*** Opening of Extracted records ***
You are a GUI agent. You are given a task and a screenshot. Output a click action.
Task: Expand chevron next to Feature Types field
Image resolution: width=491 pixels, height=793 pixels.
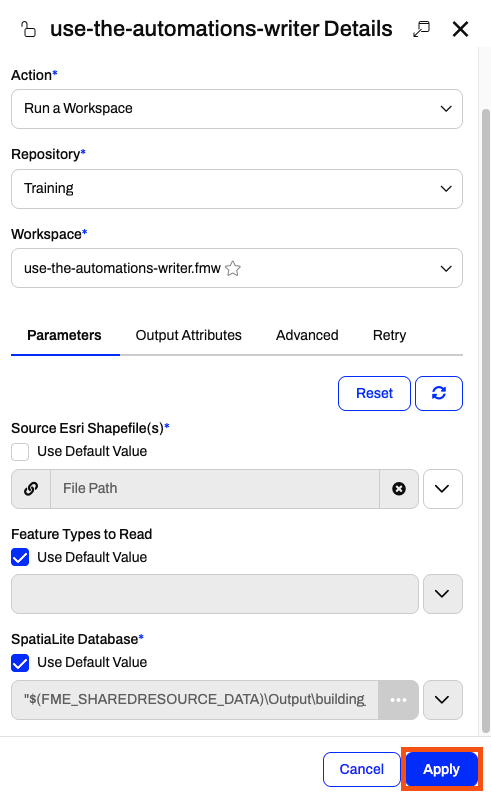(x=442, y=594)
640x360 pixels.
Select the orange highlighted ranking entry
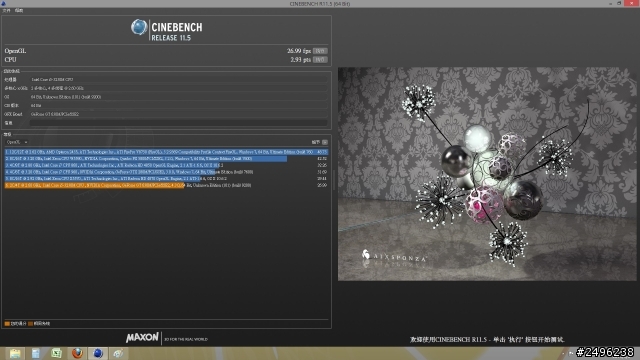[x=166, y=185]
*** Close of Extracted records ***
*Assignment*.
The line containing "Image resolution: width=491" and all lines after it, through the last line of the records, should be returned exactly. Omit the pictures.

*Written solution*.
Image resolution: width=491 pixels, height=793 pixels.
(x=442, y=594)
640x360 pixels.
Select the orange highlighted ranking entry
[x=166, y=185]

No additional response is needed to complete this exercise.